You are welcome to send all types of reports about security-related issues and privacy concerns to [email protected]. For optimal secure communication with us you can use our PGP key:
0D18 1349 7957 48F6 6E04 4814 2959 D4E7 38A0 0A15
After VPN Private Get the Report, we will:
• request the reporter to keep the information and communication of the vulnerability confidential;
• verify the existence of the vulnerability and identify which releases are affected. When confirmed, we will assign a CVE ID to the issue;
• release an updated version of the affected products resolving the issue as soon as possible. If it is not possible to resolve the issue within a reasonable time frame, identified workarounds might be published if that improves the situation in an acceptable way without putting users at risk;
• include a reference to the reporter and/or its organization as part of the release notes, unless the reporter wishes to remain anonymous;
• do its best to keep the reporter updated on the progress of the reported vulnerability.

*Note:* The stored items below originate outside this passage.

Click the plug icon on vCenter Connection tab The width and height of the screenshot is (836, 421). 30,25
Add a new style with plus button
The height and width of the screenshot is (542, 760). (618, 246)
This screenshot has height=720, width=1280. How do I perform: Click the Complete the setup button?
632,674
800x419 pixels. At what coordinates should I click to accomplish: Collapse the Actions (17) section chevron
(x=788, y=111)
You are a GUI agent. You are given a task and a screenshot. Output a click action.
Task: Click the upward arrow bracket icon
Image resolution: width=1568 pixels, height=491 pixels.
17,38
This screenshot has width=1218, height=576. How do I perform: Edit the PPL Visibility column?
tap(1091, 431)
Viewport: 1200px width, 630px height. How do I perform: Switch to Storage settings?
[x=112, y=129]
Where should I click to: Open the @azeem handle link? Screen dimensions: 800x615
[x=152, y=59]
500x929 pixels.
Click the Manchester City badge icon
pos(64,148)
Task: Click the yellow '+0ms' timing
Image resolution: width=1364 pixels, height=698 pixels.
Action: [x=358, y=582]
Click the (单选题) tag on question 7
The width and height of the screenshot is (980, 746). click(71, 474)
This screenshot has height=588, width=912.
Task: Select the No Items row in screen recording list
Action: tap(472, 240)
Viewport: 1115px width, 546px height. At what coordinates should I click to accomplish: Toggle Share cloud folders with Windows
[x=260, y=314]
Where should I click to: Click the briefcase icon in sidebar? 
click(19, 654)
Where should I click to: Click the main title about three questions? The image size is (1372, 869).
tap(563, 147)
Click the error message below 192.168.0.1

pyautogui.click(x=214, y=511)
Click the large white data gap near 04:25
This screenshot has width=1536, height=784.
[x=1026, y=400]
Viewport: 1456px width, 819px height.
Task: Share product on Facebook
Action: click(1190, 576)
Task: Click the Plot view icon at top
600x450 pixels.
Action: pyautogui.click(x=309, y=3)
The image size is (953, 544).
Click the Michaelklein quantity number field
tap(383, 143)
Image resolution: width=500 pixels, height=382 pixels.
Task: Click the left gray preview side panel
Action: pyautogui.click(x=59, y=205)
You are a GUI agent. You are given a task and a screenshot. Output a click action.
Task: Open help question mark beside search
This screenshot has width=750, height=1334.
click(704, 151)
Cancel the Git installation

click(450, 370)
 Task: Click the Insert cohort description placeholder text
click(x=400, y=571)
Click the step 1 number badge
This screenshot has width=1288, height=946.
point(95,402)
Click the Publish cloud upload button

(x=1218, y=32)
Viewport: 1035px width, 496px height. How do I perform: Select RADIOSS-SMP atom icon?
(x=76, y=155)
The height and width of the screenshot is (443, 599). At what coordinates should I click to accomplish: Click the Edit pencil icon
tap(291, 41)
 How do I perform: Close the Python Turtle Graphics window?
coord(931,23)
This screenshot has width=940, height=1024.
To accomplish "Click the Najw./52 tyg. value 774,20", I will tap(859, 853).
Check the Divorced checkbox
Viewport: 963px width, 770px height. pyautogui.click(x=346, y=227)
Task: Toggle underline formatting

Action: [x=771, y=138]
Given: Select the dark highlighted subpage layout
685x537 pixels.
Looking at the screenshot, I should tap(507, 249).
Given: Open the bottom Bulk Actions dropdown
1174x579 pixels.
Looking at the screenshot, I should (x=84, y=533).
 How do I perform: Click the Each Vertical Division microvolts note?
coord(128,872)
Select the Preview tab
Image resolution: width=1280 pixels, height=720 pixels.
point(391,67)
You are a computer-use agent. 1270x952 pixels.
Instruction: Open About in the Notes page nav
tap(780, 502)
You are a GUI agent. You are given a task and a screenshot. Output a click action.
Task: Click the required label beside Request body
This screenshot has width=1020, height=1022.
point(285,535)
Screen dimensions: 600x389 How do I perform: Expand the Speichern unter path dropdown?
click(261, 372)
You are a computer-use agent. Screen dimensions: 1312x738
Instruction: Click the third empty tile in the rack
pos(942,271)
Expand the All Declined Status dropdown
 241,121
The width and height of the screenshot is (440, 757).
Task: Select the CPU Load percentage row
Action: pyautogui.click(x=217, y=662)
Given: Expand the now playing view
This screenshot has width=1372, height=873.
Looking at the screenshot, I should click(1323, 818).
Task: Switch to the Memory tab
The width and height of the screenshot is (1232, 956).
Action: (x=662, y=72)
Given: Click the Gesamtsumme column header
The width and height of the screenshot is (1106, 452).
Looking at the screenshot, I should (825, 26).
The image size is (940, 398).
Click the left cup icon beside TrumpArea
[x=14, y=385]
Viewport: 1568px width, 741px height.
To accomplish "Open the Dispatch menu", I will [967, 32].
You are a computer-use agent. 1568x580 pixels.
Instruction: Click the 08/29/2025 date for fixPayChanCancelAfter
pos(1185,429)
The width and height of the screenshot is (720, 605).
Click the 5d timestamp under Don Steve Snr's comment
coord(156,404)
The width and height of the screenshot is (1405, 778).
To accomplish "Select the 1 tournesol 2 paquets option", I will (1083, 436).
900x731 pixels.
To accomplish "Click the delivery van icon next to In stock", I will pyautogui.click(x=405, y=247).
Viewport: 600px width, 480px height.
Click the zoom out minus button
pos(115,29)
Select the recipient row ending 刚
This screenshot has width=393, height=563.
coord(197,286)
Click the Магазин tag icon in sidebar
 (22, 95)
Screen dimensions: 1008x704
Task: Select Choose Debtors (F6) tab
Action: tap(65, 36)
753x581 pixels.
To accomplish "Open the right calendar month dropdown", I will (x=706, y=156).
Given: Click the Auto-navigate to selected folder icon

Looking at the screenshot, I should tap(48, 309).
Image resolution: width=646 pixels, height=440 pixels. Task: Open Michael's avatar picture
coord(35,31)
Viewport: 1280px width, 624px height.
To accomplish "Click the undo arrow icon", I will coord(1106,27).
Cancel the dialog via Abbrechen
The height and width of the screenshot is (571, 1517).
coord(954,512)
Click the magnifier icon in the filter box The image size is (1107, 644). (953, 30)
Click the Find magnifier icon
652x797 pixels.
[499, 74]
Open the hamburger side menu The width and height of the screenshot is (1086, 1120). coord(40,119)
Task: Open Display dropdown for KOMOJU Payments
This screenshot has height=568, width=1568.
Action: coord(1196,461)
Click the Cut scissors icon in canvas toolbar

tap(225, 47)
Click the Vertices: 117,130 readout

We acknowledge that making release available may sometimes take time. It depends on vulnerability severity, its relation to ongoing release work, and areas affected by the issue. We do not attempt to delay issue resolution, but we ensure all necessary modifications of the appropriate quality, resolve the issue, and avoid regressions introduction.
Thank you very much for your patience and for helping us to resolve the issue.